Les Sentiments du prince Charles

Les Sentiments du prince Charles, Liv Strömquist, traduit du suédois par Kirsi Kinunnen et Stéphanie Dubois, Rackam, 2012, 136 pages, 18 euros



Deux questions me taraudent depuis longtemps au sujet du couple hétérosexuel... Peut-on, et comment, avoir des oasis de relations équitables si le reste de la société fait un sort inégal aux femmes et aux hommes ? Par exemple, si une première grossesse fait stagner la carrière d'une femme pendant que celle de son conjoint avance, les responsabilités qui lui seront données à lui, avec des exigences plus fortes de présence (1), mettront à mal leur bonne volonté de s'investir tou-te-s deux à égalité dans les tâches domestiques. Rien à faire, nous sommes pris-es dans un tissu social, et il ne s'agit pas uniquement des injonctions des beaux-parents aux fêtes de famille.

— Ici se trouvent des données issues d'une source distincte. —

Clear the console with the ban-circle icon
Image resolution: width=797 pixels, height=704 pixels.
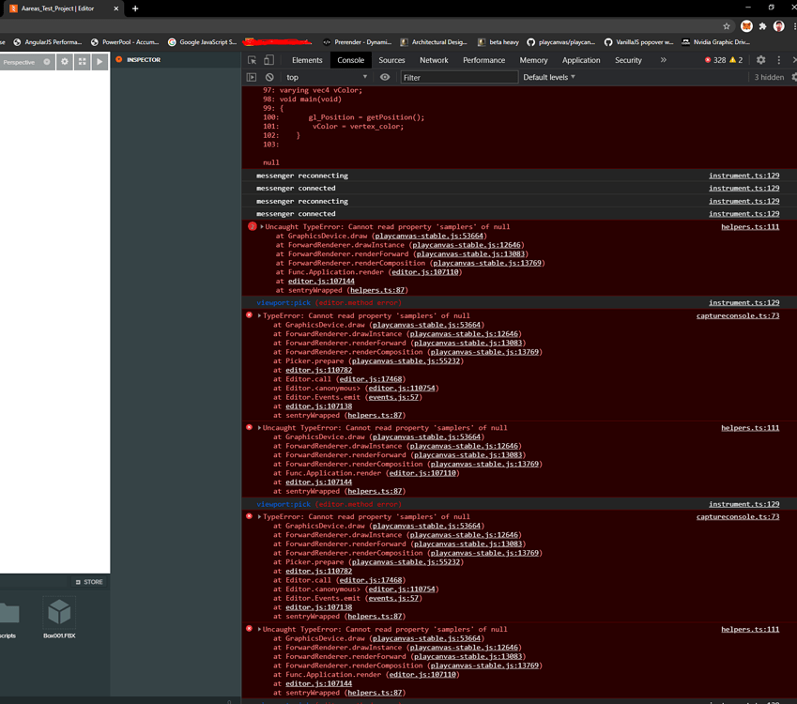tap(268, 77)
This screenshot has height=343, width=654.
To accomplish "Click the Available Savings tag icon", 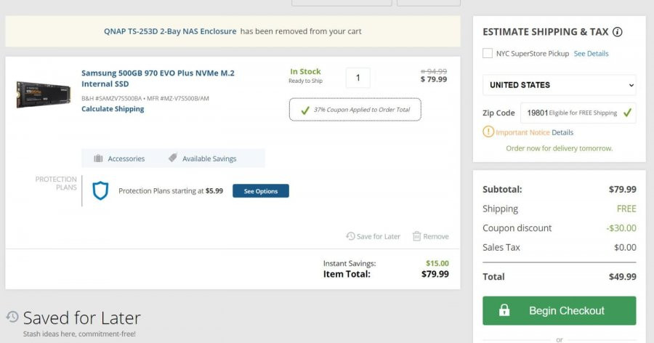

Ou bien : pourquoi, comment peut-on demander à la même personne d'être à la fois amant-e, ami-e, parent de ses enfants, copropriétaire, co-habitant-e ? Et n'est-ce pas voué à l'échec, au vu ne serait-ce que des différentes temporalités, celle du désir et celle de l'éducation d'un enfant par exemple ? Si j'aborde la question ici, ce n'est pas pour inaugurer une carrière de conseillère matrimoniale (2) mais parce que Les Sentiments du prince Charles a relevé le défi d'y répondre, dans un ouvrage qui reprend des éléments historiques, anthropologiques et psychanalytiques pour brosser un tableau des enjeux féministes du couple et de l'amour. Rien que ça. En bande dessinée.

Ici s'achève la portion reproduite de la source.